Under the Administrative Procedure Act, which lays out the process by which new regulations must be adopted, there is a six-year statute of limitations on lawsuits. But the store in question in this case, Corner Post, did not open for business until 2018, raising the question of when the clock starts.
The court ruled in favor of the plaintiffs, saying that “an APA claim does not accrue for purposes of [its] 6-year statute of limitations until the plaintiff is injured by final agency action.” Basically, the clock begins running when the firm is first legally hurt by the rule.
The case relates to the so-called Durbin amendment in the Dodd-Frank law, which places a cap on the amount a bank can charge a retailer when a debit card is used, but it has potentially sweeping consequences.
Justice Ketanji Brown Jackson in her dissent argued that the ruling, coupled with a Friday decision that curbed the power of executive agencies, would authorize “a tsunami of lawsuits” with “the potential to devastate the functioning of the Federal Government.”
She called on Congress to “address this absurdity and forestall the coming chaos.”
“Congress can make clear that lawsuits bringing facial claims against agencies are not personal attack vehicles for new entities created just for that purpose,” Jackson wrote.
Reps.
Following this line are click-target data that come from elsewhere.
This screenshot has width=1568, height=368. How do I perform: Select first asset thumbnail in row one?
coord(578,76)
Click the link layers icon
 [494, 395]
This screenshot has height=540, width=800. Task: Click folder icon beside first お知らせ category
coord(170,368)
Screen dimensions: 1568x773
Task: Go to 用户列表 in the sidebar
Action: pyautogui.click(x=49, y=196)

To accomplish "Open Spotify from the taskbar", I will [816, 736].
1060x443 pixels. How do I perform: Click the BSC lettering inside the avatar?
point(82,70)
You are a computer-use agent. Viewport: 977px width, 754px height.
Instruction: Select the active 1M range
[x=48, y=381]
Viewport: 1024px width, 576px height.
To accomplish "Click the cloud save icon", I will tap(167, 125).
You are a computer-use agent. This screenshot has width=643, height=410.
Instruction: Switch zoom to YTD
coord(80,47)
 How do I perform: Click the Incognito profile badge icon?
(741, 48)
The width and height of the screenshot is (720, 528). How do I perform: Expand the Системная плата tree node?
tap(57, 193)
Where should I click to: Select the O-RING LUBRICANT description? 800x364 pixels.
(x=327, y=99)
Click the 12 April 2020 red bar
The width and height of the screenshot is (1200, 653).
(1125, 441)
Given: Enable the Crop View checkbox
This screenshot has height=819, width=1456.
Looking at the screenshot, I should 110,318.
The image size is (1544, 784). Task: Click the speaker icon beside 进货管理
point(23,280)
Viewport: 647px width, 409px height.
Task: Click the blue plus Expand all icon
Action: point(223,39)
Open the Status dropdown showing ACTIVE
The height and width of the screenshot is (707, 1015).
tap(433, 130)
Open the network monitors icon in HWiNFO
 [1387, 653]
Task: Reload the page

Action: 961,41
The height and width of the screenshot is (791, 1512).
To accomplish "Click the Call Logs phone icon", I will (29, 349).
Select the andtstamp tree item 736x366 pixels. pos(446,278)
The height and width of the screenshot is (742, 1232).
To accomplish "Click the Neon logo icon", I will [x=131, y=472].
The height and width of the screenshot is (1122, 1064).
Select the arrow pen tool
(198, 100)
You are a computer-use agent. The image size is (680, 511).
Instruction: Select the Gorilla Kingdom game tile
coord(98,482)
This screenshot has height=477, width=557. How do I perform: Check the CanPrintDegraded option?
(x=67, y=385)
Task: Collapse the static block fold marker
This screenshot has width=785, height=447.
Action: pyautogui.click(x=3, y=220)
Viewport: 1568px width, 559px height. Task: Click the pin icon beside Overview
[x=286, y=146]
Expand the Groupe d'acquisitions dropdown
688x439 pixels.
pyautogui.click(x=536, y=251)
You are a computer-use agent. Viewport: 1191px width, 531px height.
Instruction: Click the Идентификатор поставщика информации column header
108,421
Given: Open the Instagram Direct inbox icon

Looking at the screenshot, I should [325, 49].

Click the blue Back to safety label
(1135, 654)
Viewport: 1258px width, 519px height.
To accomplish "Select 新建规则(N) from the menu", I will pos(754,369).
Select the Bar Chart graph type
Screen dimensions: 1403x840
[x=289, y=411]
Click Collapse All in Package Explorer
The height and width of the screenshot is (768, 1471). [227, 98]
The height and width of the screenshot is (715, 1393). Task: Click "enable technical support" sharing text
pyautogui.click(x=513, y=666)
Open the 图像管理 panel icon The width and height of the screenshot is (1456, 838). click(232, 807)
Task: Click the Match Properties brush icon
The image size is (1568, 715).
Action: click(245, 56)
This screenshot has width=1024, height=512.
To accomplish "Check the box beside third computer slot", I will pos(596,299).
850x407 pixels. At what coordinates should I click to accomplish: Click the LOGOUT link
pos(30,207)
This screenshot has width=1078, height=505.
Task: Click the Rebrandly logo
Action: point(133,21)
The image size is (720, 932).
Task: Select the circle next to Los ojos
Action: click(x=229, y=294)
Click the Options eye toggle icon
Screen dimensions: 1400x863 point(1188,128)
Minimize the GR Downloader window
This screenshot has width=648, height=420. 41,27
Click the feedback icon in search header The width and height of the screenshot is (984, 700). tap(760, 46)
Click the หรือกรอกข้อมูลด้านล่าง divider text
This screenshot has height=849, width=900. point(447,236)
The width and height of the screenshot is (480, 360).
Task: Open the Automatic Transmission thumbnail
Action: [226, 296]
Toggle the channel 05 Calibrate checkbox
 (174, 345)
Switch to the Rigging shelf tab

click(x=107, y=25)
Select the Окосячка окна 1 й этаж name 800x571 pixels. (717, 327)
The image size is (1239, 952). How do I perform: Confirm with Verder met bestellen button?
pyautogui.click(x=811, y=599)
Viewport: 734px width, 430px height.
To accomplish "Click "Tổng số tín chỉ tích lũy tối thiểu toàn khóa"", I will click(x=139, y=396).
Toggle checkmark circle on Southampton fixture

Jerrold Nadler (D-N.Y.) and Lou Correa (D-Calif.), who both hold senior positions on the House Judiciary Committee, echoed that sentiment in a joint statement: “We must act now to amend the Administrative Procedure Act to ensure that lawbreakers and deep-pocketed parties cannot use this misguided ruling to challenge the rules that protect all of us,” they said.
The National Retail Federation, which has long battled the banking industry over swipe fees, praised the ruling.
“The bottom line is that a small business harmed by a faulty regulation should not be denied its day in court based on a technicality, especially one that has been in dispute,” said NRF Chief Administrative Officer and General Counsel Stephanie Martz in a press release.
The lobbying group is not a party to the case, but Martz was co-counsel of it.